■ Work task ■
Looking at the entries underneath, work out how many lines contain "computer". Write only that number.

■ Data shown ■

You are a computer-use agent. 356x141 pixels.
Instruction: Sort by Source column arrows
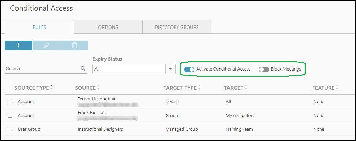(x=98, y=88)
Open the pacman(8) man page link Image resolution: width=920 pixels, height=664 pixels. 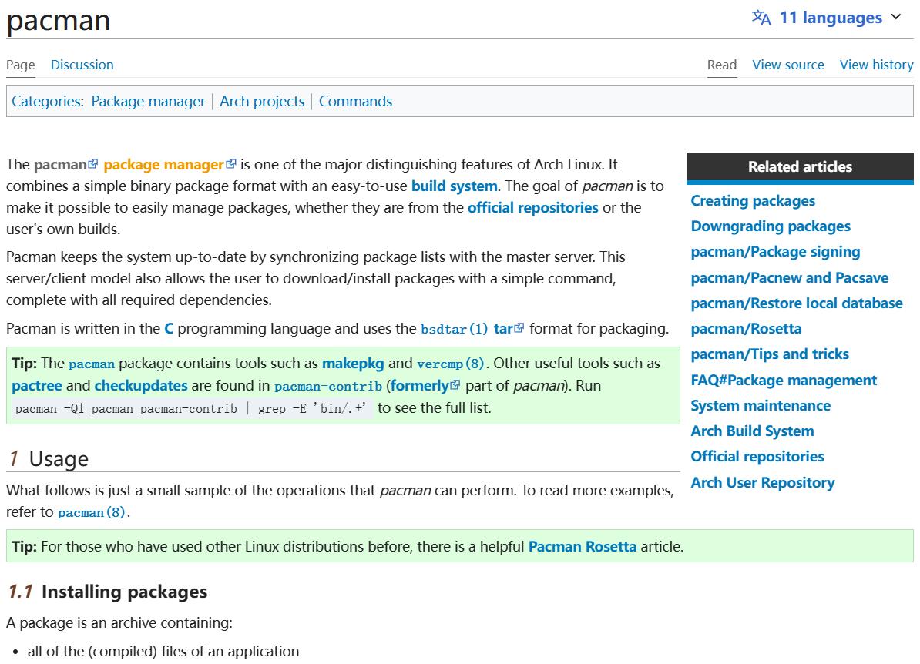(93, 512)
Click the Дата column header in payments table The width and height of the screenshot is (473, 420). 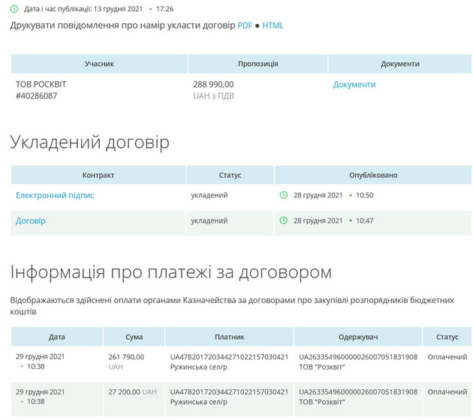56,337
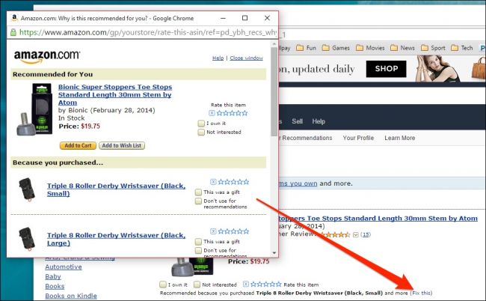Check 'Not interested' in popup
Image resolution: width=486 pixels, height=301 pixels.
201,133
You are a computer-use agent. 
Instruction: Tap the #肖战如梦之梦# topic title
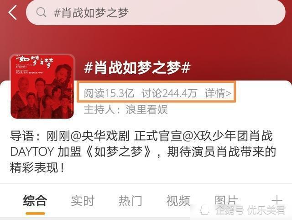137,67
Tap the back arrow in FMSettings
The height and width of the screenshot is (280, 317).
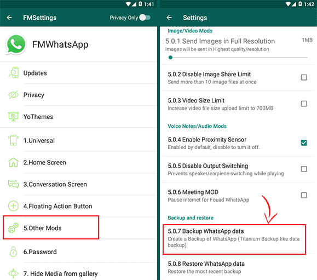(x=9, y=18)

■ Task response ■
2